Run a Job
Job run states
When you trigger a Job run, it will go through the following possible states:
- Queued: Each Job run starts in this state when it is triggered, and stays until the Spark driver starts.
- Running: The Job run is actively running on the specified Cluster.
- Completed: The Job run completed without errors.
- Failed: The Job run failed with error(s).
- Canceled: The Job was manually canceled while it was queued or running.
Trigger Job runs
Trigger a one-time run
After a Job is created, you can trigger a run.
- In the Onehouse console, navigate to the Jobs page.
- Open the Job you'd like to run, then click Actions > Run. You can also use the
RUN JOBAPI command.
info
- When you run a Job, Onehouse will pick up the latest version of the JAR or Python script from the cloud storage bucket path in the Job definition. If the path does not exist, the Job run will fail.
- Jobs can only have one concurrent run. While a Job is already Queued or Running, you cannot trigger a new run.
Trigger recurring runs
You can set up your own orchestration to trigger a Job run on a recurring basis using the RUN JOB API command.

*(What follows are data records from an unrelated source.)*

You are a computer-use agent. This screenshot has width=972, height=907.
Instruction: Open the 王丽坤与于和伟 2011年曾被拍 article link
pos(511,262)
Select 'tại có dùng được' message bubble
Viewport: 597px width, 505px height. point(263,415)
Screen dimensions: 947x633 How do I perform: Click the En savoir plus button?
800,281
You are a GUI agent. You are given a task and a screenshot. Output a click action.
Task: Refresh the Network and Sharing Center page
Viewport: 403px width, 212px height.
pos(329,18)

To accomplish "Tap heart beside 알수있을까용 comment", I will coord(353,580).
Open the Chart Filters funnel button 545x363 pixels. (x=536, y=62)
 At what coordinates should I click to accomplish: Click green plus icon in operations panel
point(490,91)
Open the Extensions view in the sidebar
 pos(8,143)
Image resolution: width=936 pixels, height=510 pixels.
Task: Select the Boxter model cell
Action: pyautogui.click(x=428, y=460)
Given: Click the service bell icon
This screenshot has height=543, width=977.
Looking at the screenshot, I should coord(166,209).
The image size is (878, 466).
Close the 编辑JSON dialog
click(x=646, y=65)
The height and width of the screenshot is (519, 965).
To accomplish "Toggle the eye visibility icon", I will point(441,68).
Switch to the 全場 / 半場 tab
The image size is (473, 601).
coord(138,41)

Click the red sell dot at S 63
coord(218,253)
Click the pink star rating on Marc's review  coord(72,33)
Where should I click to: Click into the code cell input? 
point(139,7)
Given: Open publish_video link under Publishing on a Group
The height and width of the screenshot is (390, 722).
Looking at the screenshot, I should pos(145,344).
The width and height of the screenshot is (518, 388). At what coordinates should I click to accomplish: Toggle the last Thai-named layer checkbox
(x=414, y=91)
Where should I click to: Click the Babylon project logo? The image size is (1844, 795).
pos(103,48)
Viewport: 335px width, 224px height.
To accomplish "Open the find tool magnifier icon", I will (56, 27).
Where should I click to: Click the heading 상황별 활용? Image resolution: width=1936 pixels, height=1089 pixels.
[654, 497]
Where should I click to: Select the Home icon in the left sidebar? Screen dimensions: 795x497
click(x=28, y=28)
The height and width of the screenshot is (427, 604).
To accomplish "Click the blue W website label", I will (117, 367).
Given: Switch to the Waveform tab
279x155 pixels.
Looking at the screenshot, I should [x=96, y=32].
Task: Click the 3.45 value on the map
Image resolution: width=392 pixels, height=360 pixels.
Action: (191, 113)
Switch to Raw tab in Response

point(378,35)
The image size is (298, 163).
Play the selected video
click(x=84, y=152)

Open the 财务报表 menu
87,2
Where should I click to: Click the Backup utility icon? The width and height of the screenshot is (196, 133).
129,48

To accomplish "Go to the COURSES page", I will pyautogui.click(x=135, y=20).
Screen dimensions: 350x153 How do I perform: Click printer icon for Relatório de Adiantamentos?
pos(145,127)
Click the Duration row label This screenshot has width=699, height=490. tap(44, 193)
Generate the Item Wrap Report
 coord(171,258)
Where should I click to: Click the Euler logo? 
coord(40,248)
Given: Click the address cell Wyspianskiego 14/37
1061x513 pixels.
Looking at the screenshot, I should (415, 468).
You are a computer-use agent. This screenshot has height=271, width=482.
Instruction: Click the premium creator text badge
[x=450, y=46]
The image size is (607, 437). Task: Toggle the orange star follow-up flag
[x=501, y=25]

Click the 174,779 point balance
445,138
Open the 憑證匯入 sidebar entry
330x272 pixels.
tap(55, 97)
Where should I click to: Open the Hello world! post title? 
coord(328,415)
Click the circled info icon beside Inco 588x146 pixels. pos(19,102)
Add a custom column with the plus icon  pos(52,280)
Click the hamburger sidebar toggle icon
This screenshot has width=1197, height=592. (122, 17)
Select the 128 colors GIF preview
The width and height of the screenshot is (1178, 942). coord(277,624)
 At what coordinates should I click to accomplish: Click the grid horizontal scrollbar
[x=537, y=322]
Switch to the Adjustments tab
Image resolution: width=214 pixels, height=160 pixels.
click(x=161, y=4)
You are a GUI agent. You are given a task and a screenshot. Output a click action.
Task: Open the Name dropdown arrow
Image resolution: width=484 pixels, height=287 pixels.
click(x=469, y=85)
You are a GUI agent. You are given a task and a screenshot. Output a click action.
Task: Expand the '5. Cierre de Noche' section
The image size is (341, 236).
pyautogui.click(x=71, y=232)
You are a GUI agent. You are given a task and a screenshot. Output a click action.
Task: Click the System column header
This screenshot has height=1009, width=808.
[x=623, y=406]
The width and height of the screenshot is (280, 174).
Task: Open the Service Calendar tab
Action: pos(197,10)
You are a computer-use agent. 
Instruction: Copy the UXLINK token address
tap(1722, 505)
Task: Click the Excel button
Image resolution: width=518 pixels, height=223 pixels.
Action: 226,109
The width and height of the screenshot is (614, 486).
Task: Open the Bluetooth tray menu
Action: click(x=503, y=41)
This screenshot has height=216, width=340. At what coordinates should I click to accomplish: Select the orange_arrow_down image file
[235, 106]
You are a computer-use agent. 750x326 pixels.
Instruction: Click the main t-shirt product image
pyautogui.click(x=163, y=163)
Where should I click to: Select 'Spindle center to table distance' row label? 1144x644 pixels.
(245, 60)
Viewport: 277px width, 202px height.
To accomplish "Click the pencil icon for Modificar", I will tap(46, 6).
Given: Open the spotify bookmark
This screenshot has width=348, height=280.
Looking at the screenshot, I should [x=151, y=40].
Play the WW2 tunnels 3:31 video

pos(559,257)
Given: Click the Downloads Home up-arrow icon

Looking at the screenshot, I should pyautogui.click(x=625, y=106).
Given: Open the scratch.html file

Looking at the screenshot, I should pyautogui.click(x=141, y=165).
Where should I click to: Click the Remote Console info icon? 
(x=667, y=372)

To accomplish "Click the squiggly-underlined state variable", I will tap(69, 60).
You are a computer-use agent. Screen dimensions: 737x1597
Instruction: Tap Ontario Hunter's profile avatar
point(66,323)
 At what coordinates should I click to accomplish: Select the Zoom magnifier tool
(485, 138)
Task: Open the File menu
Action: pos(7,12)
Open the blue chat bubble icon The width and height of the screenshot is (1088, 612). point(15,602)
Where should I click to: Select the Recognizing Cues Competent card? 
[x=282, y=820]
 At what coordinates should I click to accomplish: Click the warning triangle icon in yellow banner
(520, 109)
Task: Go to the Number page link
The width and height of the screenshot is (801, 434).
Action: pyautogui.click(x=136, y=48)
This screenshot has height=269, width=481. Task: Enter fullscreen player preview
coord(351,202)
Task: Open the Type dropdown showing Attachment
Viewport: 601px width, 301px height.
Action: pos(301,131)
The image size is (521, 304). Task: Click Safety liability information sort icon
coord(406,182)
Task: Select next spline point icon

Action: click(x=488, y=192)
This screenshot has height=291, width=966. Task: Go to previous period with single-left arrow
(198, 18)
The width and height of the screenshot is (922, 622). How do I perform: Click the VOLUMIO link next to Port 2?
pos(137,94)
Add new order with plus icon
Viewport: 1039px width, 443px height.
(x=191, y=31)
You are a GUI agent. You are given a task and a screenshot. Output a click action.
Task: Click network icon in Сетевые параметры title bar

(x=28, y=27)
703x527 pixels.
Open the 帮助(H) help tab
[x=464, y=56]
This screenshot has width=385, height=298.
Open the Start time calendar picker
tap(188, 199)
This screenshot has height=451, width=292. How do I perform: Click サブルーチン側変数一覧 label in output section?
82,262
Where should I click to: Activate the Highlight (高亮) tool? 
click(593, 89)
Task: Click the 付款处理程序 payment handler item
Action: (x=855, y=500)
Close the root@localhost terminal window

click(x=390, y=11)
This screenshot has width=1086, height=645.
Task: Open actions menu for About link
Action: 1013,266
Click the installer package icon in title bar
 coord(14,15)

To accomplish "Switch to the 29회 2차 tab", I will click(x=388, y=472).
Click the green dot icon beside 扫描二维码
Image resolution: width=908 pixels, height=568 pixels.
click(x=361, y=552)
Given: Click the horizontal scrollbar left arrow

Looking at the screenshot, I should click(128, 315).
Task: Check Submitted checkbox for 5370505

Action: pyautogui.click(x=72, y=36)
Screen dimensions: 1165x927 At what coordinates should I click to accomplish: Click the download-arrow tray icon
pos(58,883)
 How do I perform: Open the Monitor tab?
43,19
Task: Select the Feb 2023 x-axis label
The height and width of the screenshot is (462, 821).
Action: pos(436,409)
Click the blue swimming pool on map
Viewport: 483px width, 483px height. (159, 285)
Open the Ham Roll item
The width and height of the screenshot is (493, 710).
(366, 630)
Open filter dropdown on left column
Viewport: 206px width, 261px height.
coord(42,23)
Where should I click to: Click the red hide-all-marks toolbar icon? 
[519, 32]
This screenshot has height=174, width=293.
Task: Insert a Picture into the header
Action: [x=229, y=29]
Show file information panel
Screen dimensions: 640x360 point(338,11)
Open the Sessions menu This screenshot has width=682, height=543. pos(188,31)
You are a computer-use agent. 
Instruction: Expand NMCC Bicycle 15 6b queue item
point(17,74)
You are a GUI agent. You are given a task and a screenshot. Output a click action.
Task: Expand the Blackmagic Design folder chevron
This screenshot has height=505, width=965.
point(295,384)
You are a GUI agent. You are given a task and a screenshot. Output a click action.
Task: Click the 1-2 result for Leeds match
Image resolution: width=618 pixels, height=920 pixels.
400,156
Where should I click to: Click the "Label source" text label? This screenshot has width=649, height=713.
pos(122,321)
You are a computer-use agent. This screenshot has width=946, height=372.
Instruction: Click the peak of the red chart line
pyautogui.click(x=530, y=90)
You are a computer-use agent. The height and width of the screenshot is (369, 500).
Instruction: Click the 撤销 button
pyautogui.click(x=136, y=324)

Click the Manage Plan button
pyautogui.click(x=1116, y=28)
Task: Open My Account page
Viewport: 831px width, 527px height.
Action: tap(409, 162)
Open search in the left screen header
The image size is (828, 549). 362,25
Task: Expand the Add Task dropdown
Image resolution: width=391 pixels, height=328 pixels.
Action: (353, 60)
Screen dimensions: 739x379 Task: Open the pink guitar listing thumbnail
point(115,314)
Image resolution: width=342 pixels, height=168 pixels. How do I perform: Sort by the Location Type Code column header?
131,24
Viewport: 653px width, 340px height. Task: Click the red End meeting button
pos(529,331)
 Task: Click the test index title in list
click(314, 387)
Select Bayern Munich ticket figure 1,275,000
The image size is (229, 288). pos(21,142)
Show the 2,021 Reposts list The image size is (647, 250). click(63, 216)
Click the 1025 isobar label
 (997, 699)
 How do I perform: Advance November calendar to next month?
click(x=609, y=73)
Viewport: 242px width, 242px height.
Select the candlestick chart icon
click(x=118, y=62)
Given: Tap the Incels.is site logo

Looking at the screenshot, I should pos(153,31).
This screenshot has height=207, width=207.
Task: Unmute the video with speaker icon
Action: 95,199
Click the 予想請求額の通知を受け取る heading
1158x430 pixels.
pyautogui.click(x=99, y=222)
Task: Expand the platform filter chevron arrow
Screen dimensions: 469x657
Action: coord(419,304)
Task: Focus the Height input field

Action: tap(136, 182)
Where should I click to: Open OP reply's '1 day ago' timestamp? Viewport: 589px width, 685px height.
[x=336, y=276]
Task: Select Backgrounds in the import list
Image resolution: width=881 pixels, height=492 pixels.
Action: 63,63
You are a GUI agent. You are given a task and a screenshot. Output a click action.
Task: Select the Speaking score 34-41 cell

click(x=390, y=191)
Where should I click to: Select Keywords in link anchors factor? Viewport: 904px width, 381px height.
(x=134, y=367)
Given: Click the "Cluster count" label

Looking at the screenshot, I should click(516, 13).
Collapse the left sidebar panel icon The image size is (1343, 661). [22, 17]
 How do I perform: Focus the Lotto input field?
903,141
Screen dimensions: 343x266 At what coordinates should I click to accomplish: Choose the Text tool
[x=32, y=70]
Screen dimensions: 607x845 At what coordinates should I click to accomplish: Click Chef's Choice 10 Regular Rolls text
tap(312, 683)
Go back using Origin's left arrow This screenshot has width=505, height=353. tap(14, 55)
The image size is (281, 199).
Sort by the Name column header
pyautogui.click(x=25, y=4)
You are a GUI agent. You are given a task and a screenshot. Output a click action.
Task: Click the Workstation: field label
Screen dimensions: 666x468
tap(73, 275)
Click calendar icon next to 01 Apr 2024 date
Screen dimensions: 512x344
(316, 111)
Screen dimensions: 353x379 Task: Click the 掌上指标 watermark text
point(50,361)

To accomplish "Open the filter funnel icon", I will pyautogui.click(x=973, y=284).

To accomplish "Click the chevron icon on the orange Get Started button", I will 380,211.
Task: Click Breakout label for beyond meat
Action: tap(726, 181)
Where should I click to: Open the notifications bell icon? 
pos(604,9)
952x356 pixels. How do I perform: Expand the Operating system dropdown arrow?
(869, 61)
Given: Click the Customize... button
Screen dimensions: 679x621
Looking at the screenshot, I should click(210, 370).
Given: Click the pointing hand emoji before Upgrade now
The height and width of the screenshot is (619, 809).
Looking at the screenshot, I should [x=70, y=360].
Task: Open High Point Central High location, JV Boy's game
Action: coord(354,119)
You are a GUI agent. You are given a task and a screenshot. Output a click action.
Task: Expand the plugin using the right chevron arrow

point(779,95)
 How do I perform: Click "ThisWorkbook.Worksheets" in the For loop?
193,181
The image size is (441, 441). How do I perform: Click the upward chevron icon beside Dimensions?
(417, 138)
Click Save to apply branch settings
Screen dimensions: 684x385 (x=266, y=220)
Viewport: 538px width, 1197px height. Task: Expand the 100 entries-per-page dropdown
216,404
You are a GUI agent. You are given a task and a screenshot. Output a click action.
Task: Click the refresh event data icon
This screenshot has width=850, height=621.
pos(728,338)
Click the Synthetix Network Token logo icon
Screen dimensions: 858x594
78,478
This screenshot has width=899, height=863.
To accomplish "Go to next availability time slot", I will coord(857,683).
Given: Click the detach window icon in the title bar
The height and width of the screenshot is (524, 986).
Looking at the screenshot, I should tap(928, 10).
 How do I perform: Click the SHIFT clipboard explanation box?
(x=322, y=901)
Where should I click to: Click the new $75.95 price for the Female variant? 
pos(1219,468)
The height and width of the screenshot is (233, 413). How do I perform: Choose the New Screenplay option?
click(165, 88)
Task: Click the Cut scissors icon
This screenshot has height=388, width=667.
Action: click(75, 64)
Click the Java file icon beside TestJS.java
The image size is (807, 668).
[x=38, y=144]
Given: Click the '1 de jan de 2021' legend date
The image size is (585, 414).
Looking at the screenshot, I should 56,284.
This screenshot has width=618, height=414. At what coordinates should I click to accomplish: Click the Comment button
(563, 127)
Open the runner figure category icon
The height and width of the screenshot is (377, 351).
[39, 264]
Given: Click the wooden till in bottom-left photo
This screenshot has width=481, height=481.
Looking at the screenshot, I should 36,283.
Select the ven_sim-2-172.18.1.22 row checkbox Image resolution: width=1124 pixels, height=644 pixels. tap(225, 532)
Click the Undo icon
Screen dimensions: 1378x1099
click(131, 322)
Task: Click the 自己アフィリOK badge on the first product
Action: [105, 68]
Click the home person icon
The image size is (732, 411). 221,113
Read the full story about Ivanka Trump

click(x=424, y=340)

Onehouse does not yet offer native orchestration for Jobs, but integrates with most orchestration tools. For example, follow this guide to set up orchestration with Apache Airflow.
Create temporary Clusters for Job runs
The Onehouse APIs enable you to spin up a temporary Cluster, run one or more Jobs, then spin down the Cluster. This pattern is sometimes called "Job flows", and may be a cost-efficient approach when you don't need a persistent cluster.
Perform the following steps, using Onehouse API commands, you can do the following:
- Create a Cluster with CREATE CLUSTER.
- Create Job definitions with CREATE JOB.
- Run the Jobs with RUN JOB
- The API will return a Job run ID.
- If using the Airflow HTTP operator, this response will be captured.
- Check for Job run completion with DESCRIBE JOB_RUN.
- Poll repeatedly for completion.
- If using the Airflow HTTP operator, you can use the
response_checkparameter.
- Delete Cluster with DELETE CLUSTER.